Profile: Jonelle Husain
As a researcher, Jonelle Husain tries to never lose sight of the fact that her test subjects are human beings.
Husain is a sociology doctoral candidate as well as a lecturer in the department of sociology. Before this, the Yazoo City native was a research associate II at the Social Science Research Center. While there, she worked on a broad range of projects including one funded by the Delta Health Alliance Oral Health Project, where she collaborated on a series of focus groups exploring the barriers to preventive oral health care in the Mississippi Delta.
But it is her doctoral research that perhaps most affects her ideas of research ethics.
Husain's interest in post-abortion counseling groups grew out of her earlier research with pro-life activism in Mississippi. She became curious about women who sought resolution to their abortions through participation in post-abortion groups, and wanted to understand what motivated women to seek out these groups and how their participation in post-abortion groups changed how they understood their own abortions.
"I wanted to study how women who understand their abortions as a traumatic experience come to that understanding, and what trauma means to them and how it is manifested in their day-to-day lives," Husain said.
Through her work with these groups, Husain has learned that one of the most important things is to hear all of the voices within a research group and avoid letting personal perspectives overshadow interpretations of the views shared through the interview process.
"I ask myself, 'How do I overcome research obstacles without putting my human subjects at risk?'" she said. "You have to stay attuned to the fact that you are dealing with another human being."

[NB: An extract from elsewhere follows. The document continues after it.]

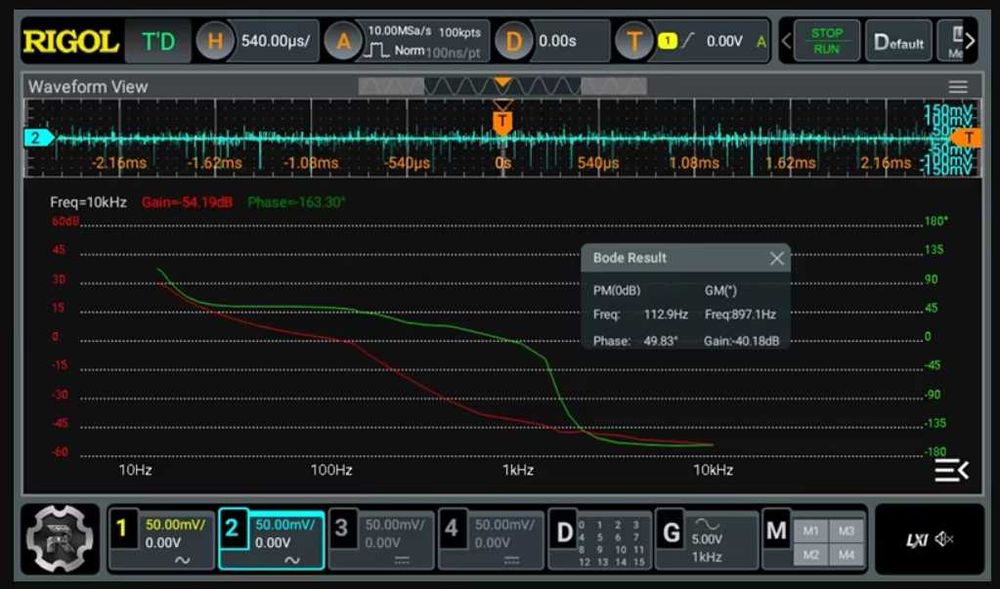
Task: Open the Waveform View hamburger menu
Action: tap(958, 87)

Husain even presented some of her findings from her research ethics study at the national Advancing Ethical Research conference for the Public Responsibility in Medicine and Research organization late last year.
Husain will continue to work with women's counseling groups and plans to interview their facilitators as part of her ongoing research. But regardless of the research she is performing, her goal is to ensure participants are able to recognize themselves in research and feel that they have been fairly represented.